Bobbie’s romantic history gets showcased with a hilarious number, “You Could Drive A Person Crazy,” featuring three recent boyfriends, beautiful but dim flight attendant Andy (Jacob Dickey), bright accomplished Massachusetts-transplant Theo (David Socolar), and risk-taking native New Yorker PJ (Tyler Hardwick), one of the show’s big highlights. They are all fun but represent Bobbie’s problematic dating choices. In the original musical, this number was three girlfriends doing a 1940s style Andrew Sisters act as they talked about their relationship with Bobbie. In this version, the guys keep just a hint of that ’40s vibe but make it more tongue-in-cheek, adding a little patter between the guys about their mutual love interest. This song is the closest to a big production number in the show, with the others mostly more pared down.
The couples’ well-meant meddling is not entirely unwelcome as Bobbie is thinking about finding a life partner now, and she sings about the possibility of love in “Someone Is Waiting.” PJ’s song “Another Hundred People,” about the continual influx of people crowding into NYC underlines there are plenty of people to meet. Act One closes with Bobbie’s song of longing, “Marry Me A Little,” expressing mixed feelings about taking that step.

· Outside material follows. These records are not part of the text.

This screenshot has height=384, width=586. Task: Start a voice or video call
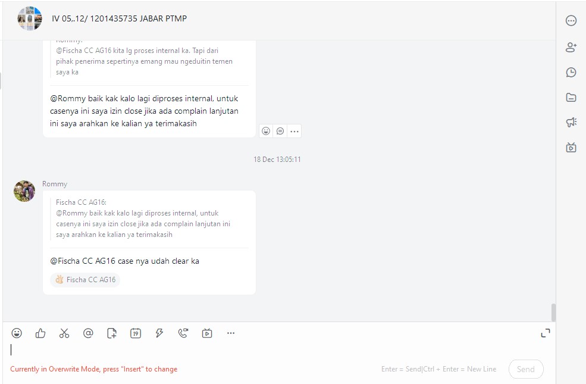(183, 333)
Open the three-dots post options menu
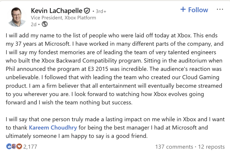 220,9
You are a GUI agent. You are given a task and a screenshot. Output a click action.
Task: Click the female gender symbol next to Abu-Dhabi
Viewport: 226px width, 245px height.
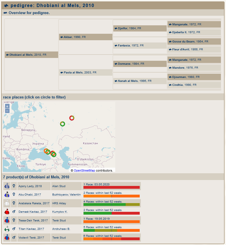pyautogui.click(x=14, y=195)
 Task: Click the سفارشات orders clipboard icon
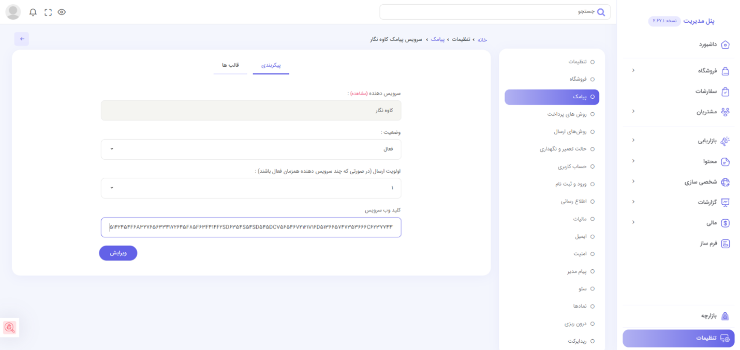click(x=725, y=92)
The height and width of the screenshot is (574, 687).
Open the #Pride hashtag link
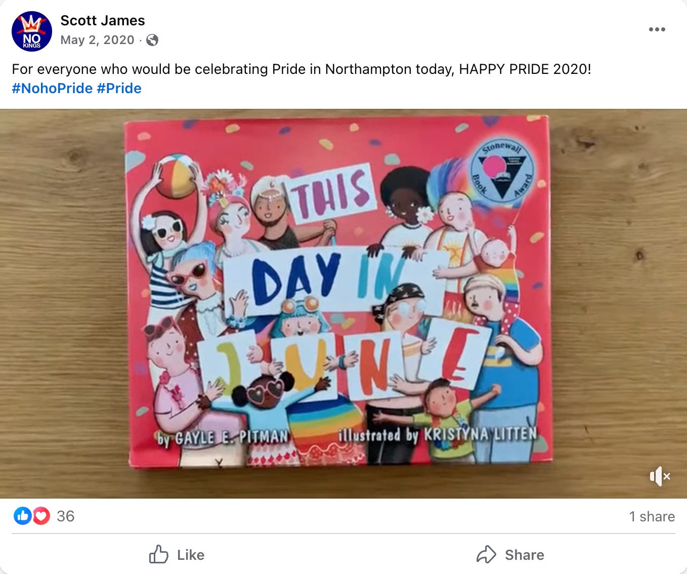(x=119, y=89)

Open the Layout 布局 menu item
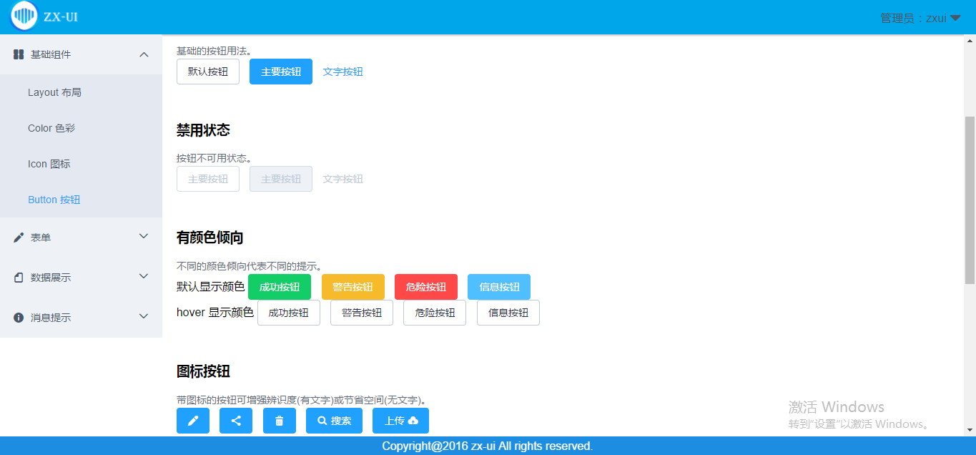pyautogui.click(x=54, y=92)
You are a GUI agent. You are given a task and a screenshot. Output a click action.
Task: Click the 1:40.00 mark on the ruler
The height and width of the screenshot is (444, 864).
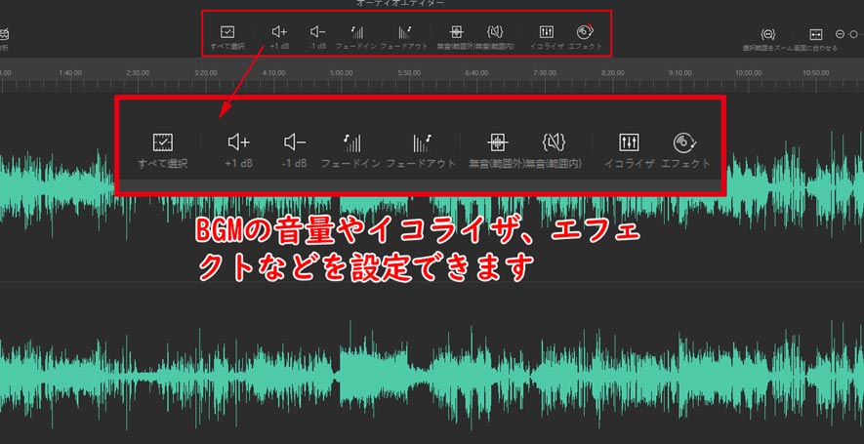tap(69, 73)
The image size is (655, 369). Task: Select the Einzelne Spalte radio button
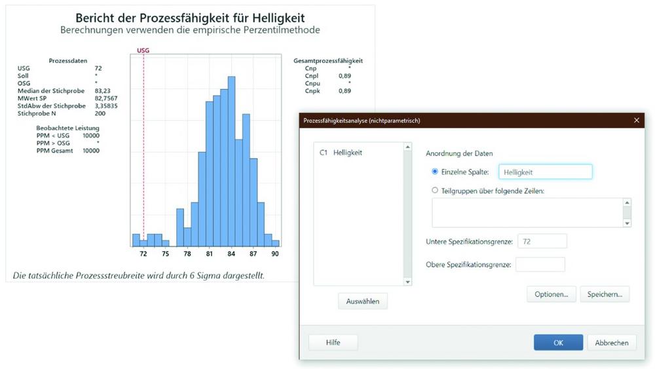point(435,172)
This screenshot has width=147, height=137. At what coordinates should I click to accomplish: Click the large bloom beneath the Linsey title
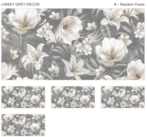pyautogui.click(x=25, y=21)
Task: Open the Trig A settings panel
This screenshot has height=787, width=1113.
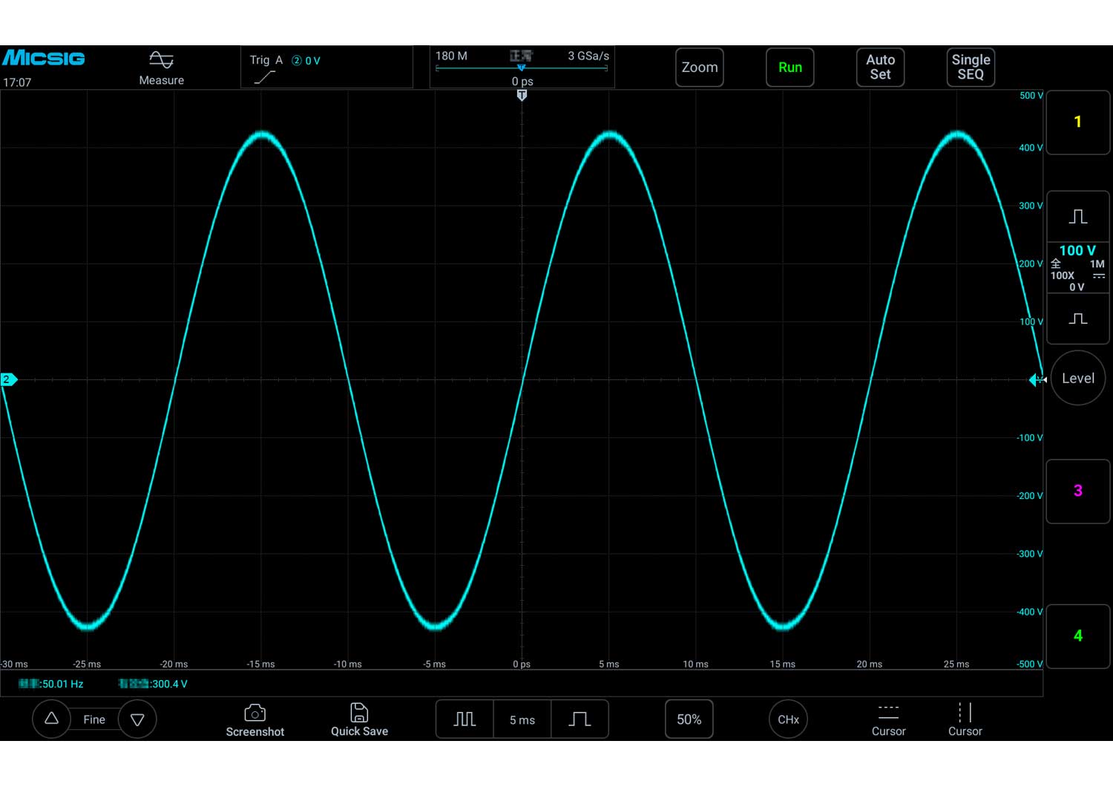Action: tap(326, 68)
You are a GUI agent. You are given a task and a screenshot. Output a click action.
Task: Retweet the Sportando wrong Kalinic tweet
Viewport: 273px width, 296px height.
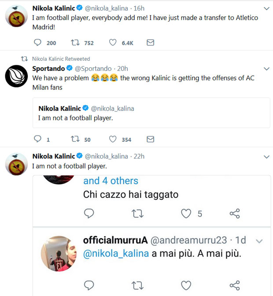[76, 139]
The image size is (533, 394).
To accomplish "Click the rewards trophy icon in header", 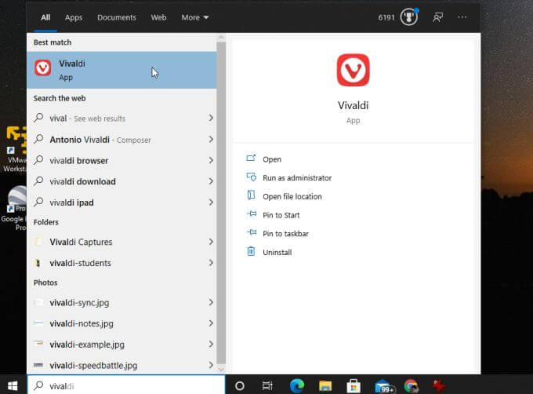I will point(408,17).
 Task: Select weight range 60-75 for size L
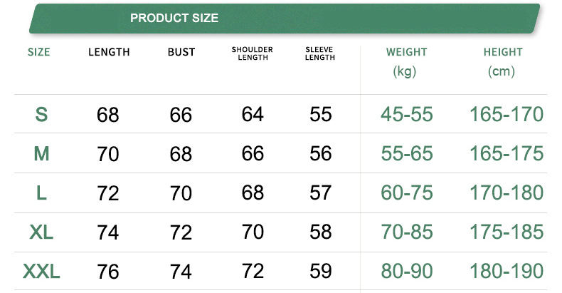tap(406, 192)
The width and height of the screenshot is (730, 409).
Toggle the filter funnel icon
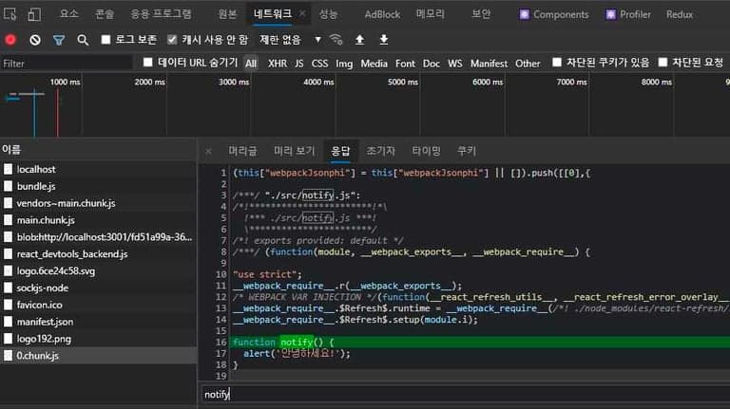tap(59, 40)
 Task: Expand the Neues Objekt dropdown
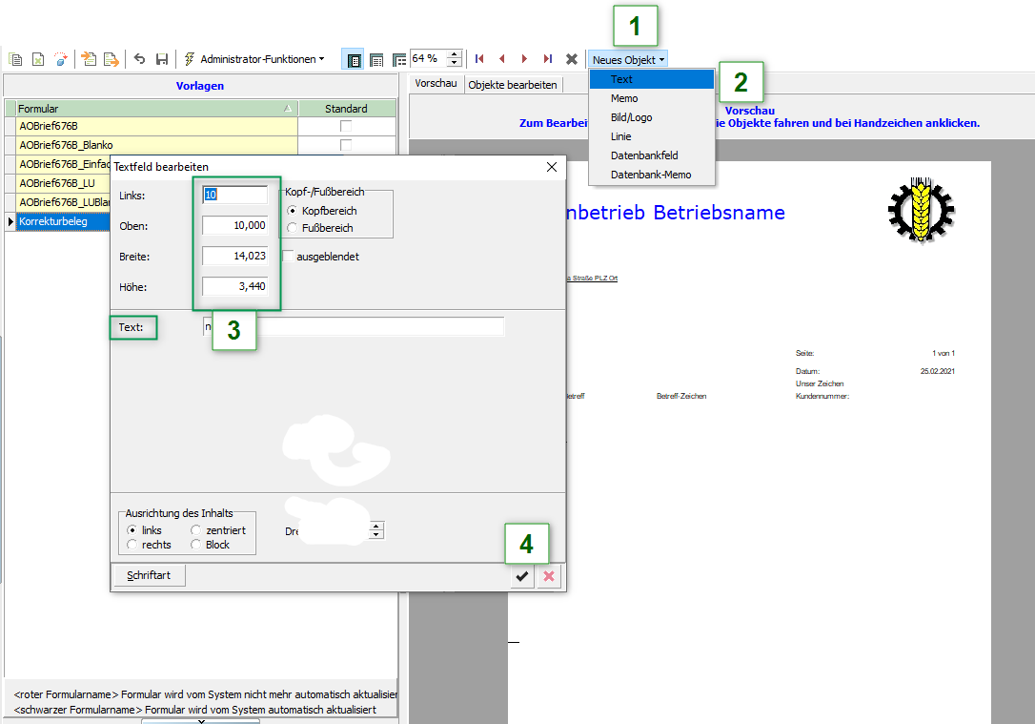tap(628, 59)
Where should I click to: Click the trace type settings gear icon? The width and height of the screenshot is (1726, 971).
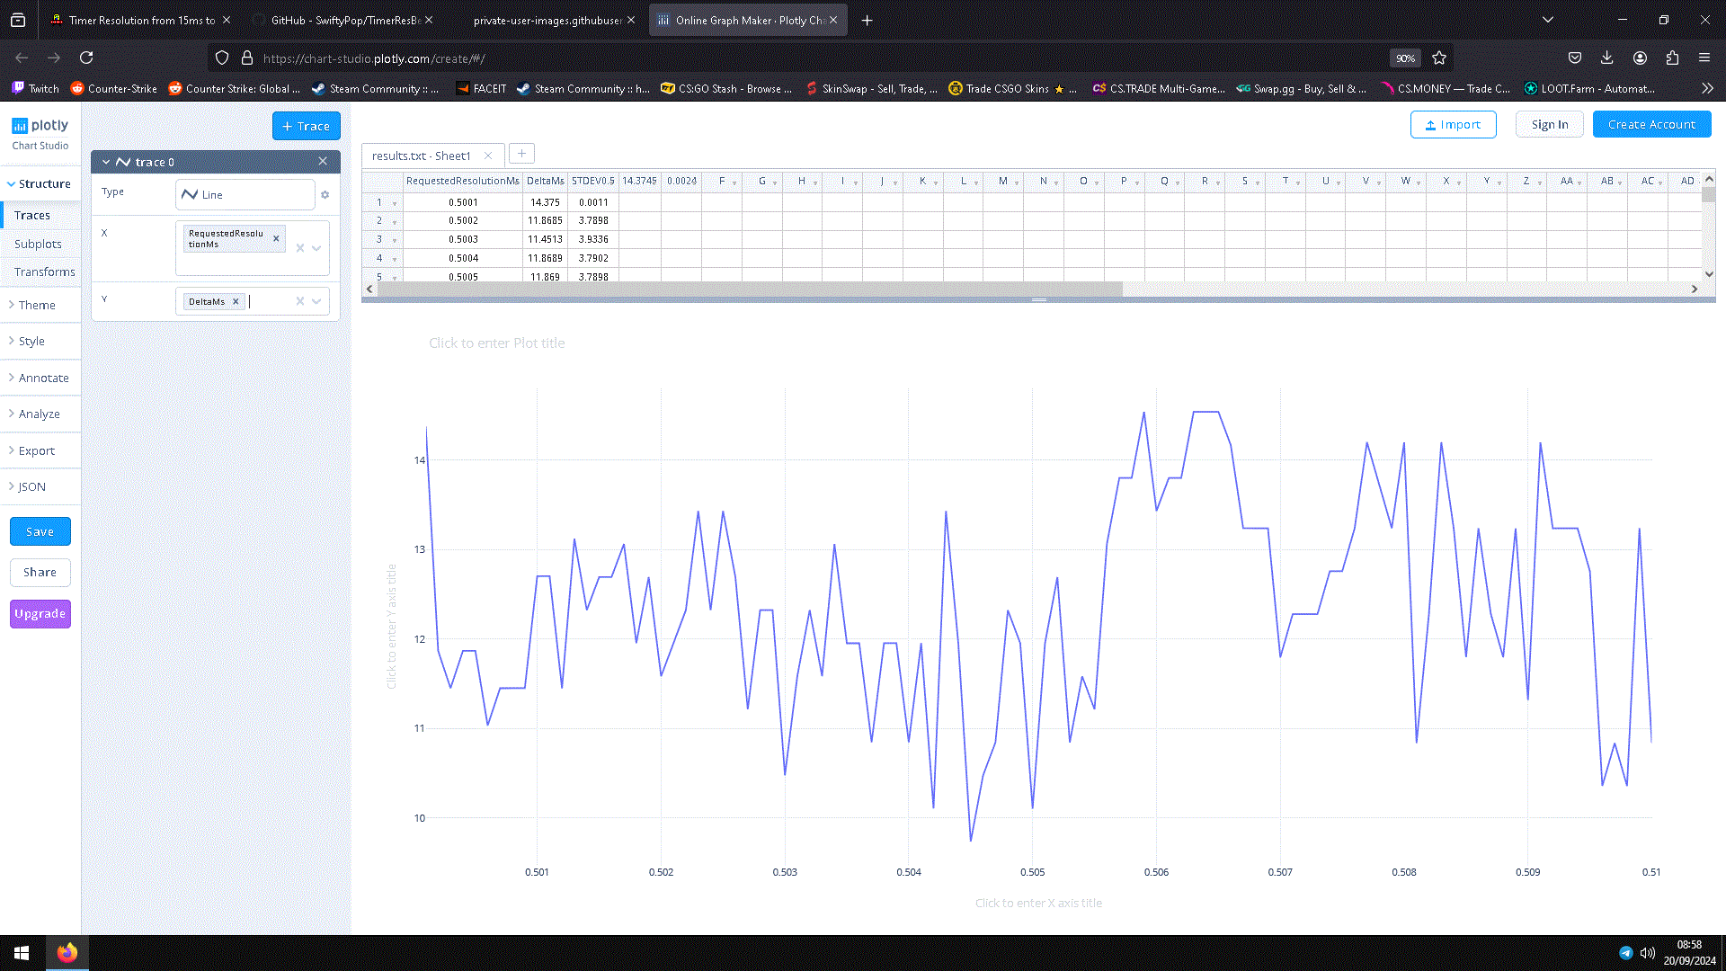point(325,194)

The show is staged in a way that makes us feel a bit boxed in by putting the actors in a lighted square frame for most scenes, reflecting Bobbie’s feelings of being under pressure. The live orchestra adds to that with a number titled “Tick Tock.” Then there is that looming giant balloon reading “35,” constantly in her apartment and the play’s repeated revisits to the surprise party. It feels rather claustrophobic and too much by the shows end, with Bobbie taking steps at the end.
Act II opens with a song with a familiar title for Sondheim fans, “Side By Side By Side,” after the recapping “Entr’acte,” with the whole company. The couples all invite Bobbie over for dinner, “just the three of us,” which lets Bobbie take a close look at her friends’ relationships, which Sondheim mines well for humor. The couples – Harry (James Earl Jones II) and Sarah (Kathryn Allison), Peter (Javier Ignacio) and Susan (Marina Kondo), David (Jed Resnick) and Jenny (Emma Stratton), even the gay couple Jamie (Matt Rodin) and Paul (Jhardon DiShon Milton), now planning to marry after a long-term relationship, all have their unseen problems.
A voice of both sarcastic commentary and experience is brought by Bobbie’s much-married, funny, glamorous older friend Joanne (Judy McLane), currently married to lively, fun-loving Larry (Derrick Davis), who gets showcased in the pointed, hilarious “The Ladies Who Lunch.” Each of the boyfriends get a closer look in scenes in Act II, including Andy’s song “Barcelona.”
The perpetual birthday party and the looming giant balloon reminding her of that number 35 gets a final outing in Bobbie’s closing number “Being Alive,” the shows finale to sum up where the main character is at the end of all this life examination.
“Company” is on stage at the Fabulous Fox through March 10.